# rod repair



## rgking03 (Mar 20, 2005)

I have a OM that needs the grip and butt repaired.. Is there anyone here that does that kinda work.. Would like to use a PS member before going to a local shop.. Kinda support one and another type of thing... Looking for a cork grip and suitable butt...
I am looking for quality work.. Will pay for repair time, material, and shipping both ways...


----------



## basstardo (Jun 5, 2006)

The grip part is easy, what else is wrong with the butt? Is it cracked? Walt D does repair through the bait shack, but I can't speak to his level of expertise with repairs because I honestly don't know. Might want to shoot him a PM.


----------



## rgking03 (Mar 20, 2005)

Grip is worn out and the butt fell off when I was on a jetty fishing.. Unfortunately I do not have the butt it fell into the jetty.


----------



## HellRhaY (Jul 6, 2007)

what do you mean butt? the butt cap?


----------



## basstardo (Jun 5, 2006)

Yeah I'm somewhat confused as well, you can't replace the grip with no butt? It must be the butt cap.


----------



## Centralpafish (Jul 5, 2007)

*Walt D*

I think that Walt D does rod repair, why don't you try to contact him. He just did a beautiful job on a rod I'm giving my wife for Christmas and I'm fairly sure he could help ya out.

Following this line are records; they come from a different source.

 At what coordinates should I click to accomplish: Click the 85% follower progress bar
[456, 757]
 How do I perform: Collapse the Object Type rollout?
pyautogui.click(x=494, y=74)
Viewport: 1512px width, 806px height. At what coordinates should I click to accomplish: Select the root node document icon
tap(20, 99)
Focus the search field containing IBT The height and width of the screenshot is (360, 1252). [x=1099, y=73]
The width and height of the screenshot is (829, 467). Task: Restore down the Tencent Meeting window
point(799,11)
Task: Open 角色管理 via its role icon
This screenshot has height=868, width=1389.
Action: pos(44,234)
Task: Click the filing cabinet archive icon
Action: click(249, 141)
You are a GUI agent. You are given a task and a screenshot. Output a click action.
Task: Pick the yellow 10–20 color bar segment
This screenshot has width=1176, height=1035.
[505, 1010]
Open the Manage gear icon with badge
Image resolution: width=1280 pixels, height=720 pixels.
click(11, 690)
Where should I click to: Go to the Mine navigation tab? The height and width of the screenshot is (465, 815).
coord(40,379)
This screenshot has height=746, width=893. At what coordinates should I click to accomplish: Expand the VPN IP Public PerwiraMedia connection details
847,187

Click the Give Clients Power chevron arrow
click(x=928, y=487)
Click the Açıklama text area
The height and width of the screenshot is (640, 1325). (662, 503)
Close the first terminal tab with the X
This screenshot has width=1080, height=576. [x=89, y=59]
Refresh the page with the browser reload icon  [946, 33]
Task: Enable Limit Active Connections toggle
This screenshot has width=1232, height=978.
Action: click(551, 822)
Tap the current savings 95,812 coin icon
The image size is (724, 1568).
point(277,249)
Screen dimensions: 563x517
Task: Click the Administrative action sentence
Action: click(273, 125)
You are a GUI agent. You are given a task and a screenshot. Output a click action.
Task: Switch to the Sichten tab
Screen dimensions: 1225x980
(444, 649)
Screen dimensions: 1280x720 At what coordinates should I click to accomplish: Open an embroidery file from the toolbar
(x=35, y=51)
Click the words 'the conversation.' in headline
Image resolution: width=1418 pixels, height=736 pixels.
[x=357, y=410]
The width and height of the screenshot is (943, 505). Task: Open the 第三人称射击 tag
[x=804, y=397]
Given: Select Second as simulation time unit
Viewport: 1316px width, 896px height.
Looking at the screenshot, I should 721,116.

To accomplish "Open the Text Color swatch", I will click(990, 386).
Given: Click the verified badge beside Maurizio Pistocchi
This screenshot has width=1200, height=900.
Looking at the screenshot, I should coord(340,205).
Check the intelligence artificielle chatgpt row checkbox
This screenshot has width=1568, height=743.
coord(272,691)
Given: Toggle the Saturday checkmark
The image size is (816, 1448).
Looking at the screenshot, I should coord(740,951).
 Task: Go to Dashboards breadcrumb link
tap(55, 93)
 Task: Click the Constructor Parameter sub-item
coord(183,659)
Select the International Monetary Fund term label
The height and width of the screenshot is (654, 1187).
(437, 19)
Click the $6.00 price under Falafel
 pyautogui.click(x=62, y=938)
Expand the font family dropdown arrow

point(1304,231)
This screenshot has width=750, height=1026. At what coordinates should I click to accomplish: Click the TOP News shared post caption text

I'll post a picture of the rod he did for me in the next couple of days. Hope she likes it. 
Philly Jack


----------



## rgking03 (Mar 20, 2005)

Yes!!! the butt cap I thought everyone here would understand what I wrote.:redface: Sorry if I confused anyone.. The buttcap came off on a jetty and now the grip has fallen apart.

Rich


----------



## New Kent Newbie (Apr 25, 2006)

Just take the cork tape off put on some heatshrink measure the but dia and order a new cap from mudhole ur looking at 10-15 bucks and do it yourself


----------



## HellRhaY (Jul 6, 2007)

epoxy it back.


----------



## basstardo (Jun 5, 2006)

New Kent Newbie said:


> Just take the cork tape off put on some heatshrink measure the but dia and order a new cap from mudhole ur looking at 10-15 bucks and do it yourself


Yep. It would cost more to ship than it would to redo it yourself. Very easy, and very straightforward.


----------



## rgking03 (Mar 20, 2005)

really.... Thanks for the info and update


----------